Just a Little Run Around the World is available on Amazon
The Impossible First, by Colin O’Brady
‘Colin O’Brady’s awe-inspiring, bestselling memoir recounting his recovery from a tragic accident and his record-setting 932-mile solo crossing of Antarctica is a jaw-dropping tale of passion and perseverance. Prior to December 2018, no individual had ever crossed the landmass of Antarctica alone, without support and completely human powered. Yet, Colin O’Brady was determined to do just that, even if, ten years earlier, there was doubt that he’d ever walk again normally. From the depths of a tragic accident, he fought his way back. In a quest to unlock his potential and discover what was possible, he went on to set three mountaineering world records before turning to this historic Antarctic challenge,’ says the publisher’s note. ‘O’Brady’s pursuit of a goal that had eluded many others was made even more intense by a head-to-head battle that emerged with British polar explorer Captain Louis Rudd, also striving to be the first. Enduring Antarctica’s sub-zero temperatures and pulling a sled that initially weighed 375 pounds, in complete isolation and through a succession of whiteouts, storms, and a series of near disasters, O’Brady persevered. Alone with his thoughts for nearly two months in the vastness of the frozen continent, gripped by fear and doubt, he reflected on his past, seeking courage and inspiration in the relationships and experiences that had shaped his life,’ it adds.
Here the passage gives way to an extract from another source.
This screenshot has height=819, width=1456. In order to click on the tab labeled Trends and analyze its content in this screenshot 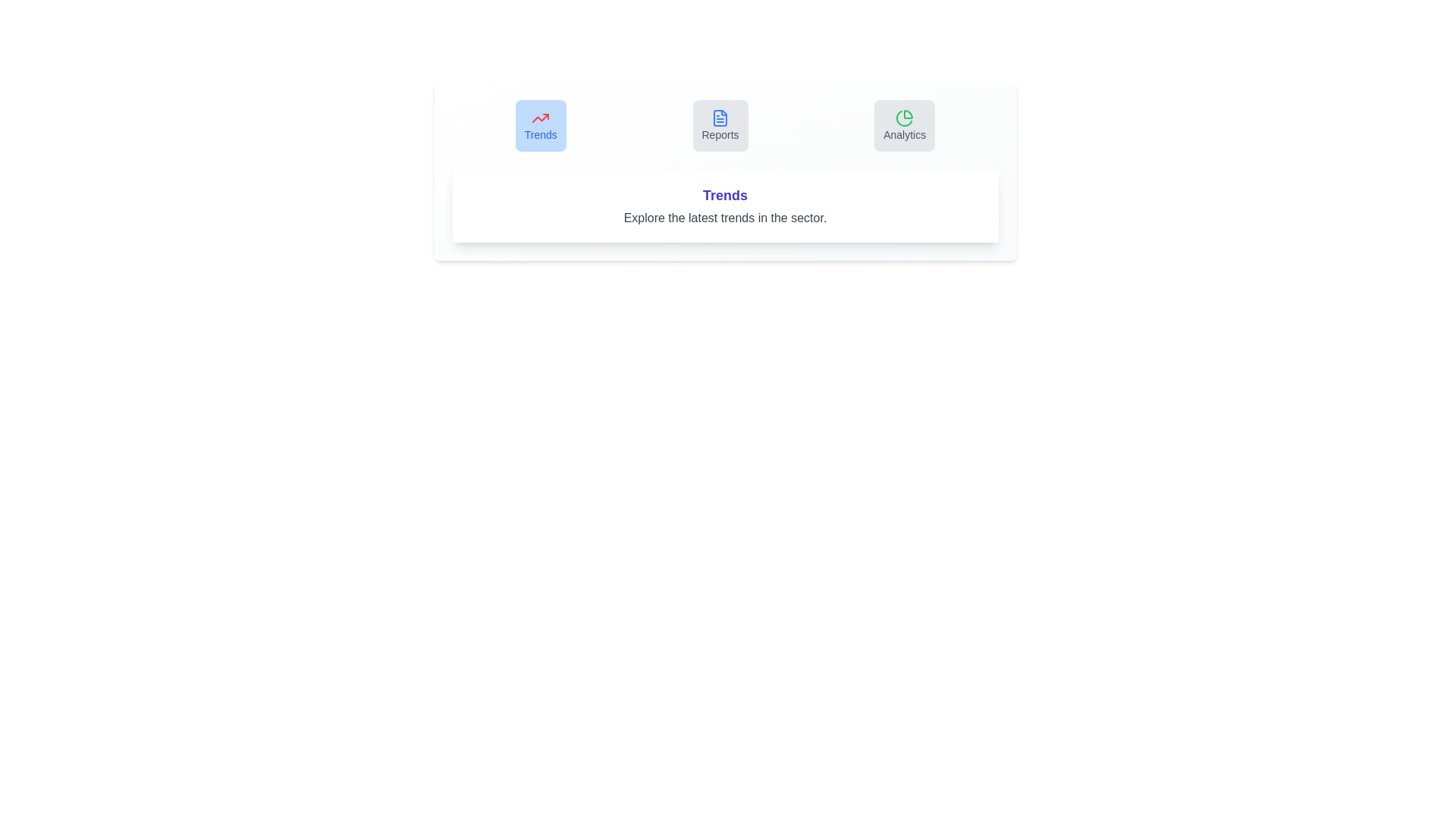, I will do `click(541, 124)`.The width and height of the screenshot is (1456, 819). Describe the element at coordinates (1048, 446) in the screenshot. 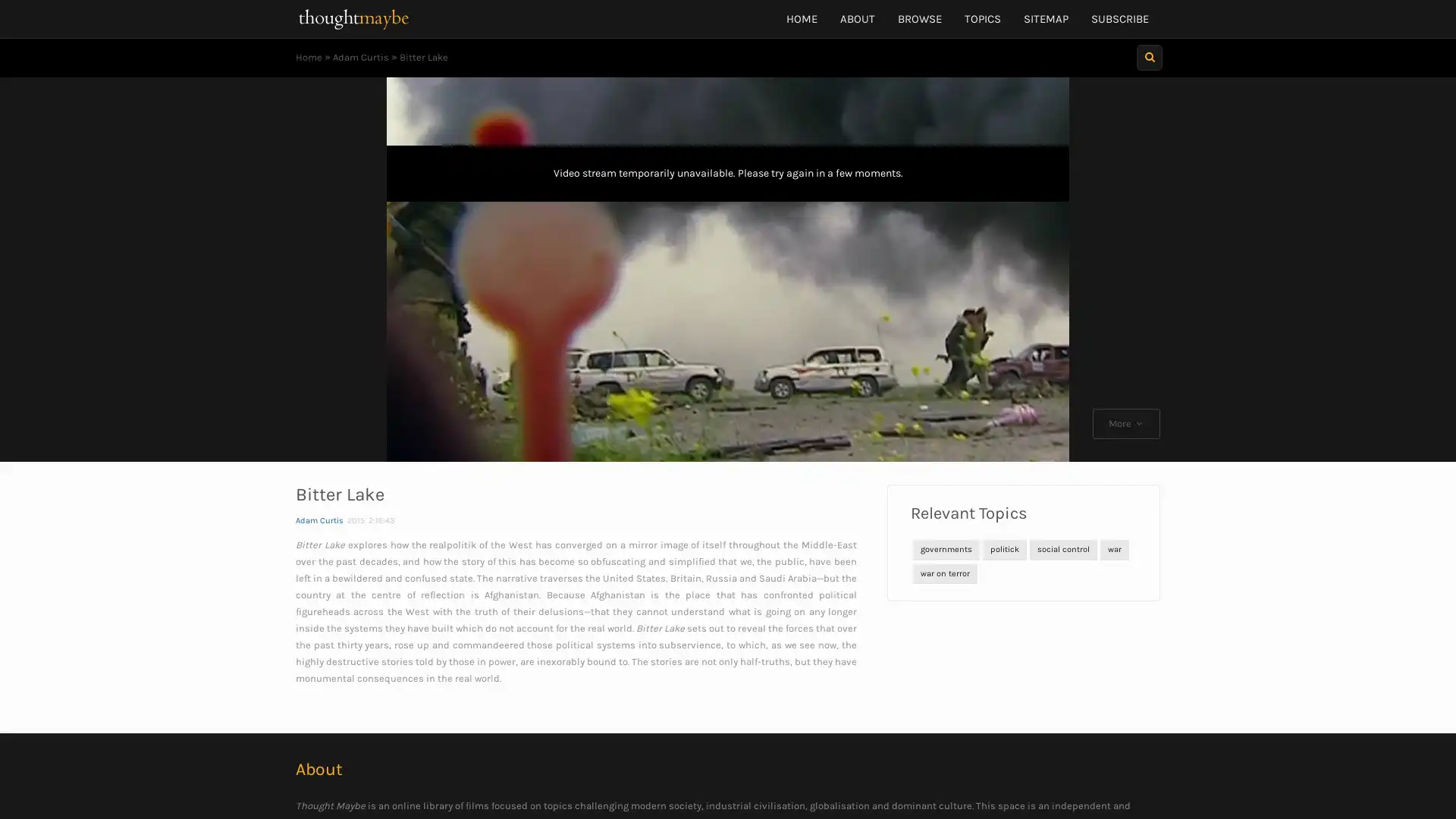

I see `Fullscreen` at that location.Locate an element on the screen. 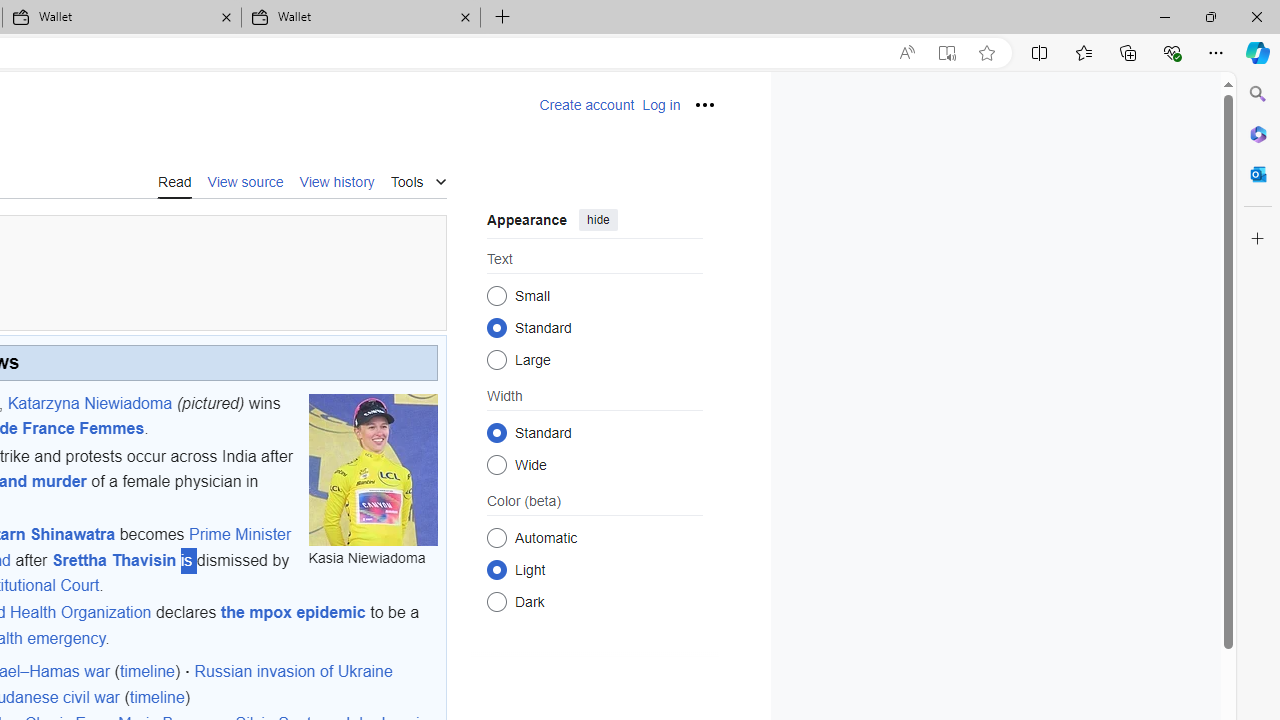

‘The obvious question is: Why do this to yourself? A charitable reading would credit O’Brady for testing the limits of human potential and furnishing us with a rich metaphor for chasing our dreams. To what extremes would you go, and how much punishment would you endure, in the service of a single goal? If there is a lesson, it’s that the path of the reduced man can lead to triumph, or madness, or both,’ says The New Yorker. ‘O’Brady is a confident, crafty storyteller, and he has plenty of captivating stories to tell about his exploits and his family life, which he intertwines with his voyage. Many of his tales have an underlying theme of audacity accomplished through grit, purpose, and a growth mindset. A brutally sublime tale of derring-do that transports as well as teaches,’ adds Kirkus.
One response to “Not Just a Walk in the Park”
This is great list of books to choose from. One that I would highly recommend is The Places in Between by Rory Stewart, also a UK member of parliament who walked through Afghanistan.